Bernd Posselt (born 4 June 1956) is a German politician, who served as a Member of the European Parliament from 1994 to 2014, representing the Christian Social Union in Bavaria (CSU) and the European People's Party (EPP). He is currently a member of the executive board of the CSU.

Personal and professional background

Posselt was born in Pforzheim, Baden-Württemberg as a son of expellees. He was a Member of the European Parliament from 1994 to 2014. In 1998 he became president of the Paneuropa-Union Deutschland, the German branch of the International Paneuropean Union.

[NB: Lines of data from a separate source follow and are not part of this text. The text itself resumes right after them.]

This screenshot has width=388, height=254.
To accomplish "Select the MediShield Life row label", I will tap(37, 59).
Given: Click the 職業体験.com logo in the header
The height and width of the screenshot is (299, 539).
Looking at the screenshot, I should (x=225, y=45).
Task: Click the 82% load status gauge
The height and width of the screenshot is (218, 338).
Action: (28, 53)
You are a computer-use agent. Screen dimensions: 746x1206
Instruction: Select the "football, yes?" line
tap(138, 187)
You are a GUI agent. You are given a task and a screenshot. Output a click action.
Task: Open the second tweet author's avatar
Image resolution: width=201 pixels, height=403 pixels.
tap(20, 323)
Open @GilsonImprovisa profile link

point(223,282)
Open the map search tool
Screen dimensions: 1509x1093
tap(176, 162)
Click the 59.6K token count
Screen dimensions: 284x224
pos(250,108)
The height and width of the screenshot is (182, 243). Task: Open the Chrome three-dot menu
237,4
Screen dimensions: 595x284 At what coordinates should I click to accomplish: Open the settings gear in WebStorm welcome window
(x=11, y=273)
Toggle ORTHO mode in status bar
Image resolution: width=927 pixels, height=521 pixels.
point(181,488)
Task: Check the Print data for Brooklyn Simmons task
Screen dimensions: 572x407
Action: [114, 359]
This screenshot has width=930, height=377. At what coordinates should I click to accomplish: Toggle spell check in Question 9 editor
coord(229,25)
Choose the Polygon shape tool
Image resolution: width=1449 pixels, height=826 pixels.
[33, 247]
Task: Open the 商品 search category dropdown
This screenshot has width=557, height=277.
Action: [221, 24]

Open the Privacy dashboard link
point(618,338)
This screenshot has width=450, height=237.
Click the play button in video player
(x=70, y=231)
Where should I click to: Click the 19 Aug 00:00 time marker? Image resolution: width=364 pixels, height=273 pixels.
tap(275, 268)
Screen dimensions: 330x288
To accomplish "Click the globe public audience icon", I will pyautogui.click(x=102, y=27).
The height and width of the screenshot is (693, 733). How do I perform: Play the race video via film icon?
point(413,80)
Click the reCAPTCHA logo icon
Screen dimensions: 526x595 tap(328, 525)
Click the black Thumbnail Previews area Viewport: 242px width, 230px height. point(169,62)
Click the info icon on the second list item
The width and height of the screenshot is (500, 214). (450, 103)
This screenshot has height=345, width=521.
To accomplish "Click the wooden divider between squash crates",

Political and community activities

Posselt is the leading German advocate of the rights of those Germans whose ancestors lived in the Sudetenland area of Bohemia as well as Moravia and who were expelled by the Potsdam conference and the governments in Central and Eastern Europe after the Second World War. His main goal - and the principal aim of the Sudetendeutsche Landsmannschaft that he has led since 2000 - is to revoke the so-called Beneš decrees, as well as other acts of the post-war expulsions that were meant to punish the German population in the Sudetenland as a whole for its prevailing support of Nazism.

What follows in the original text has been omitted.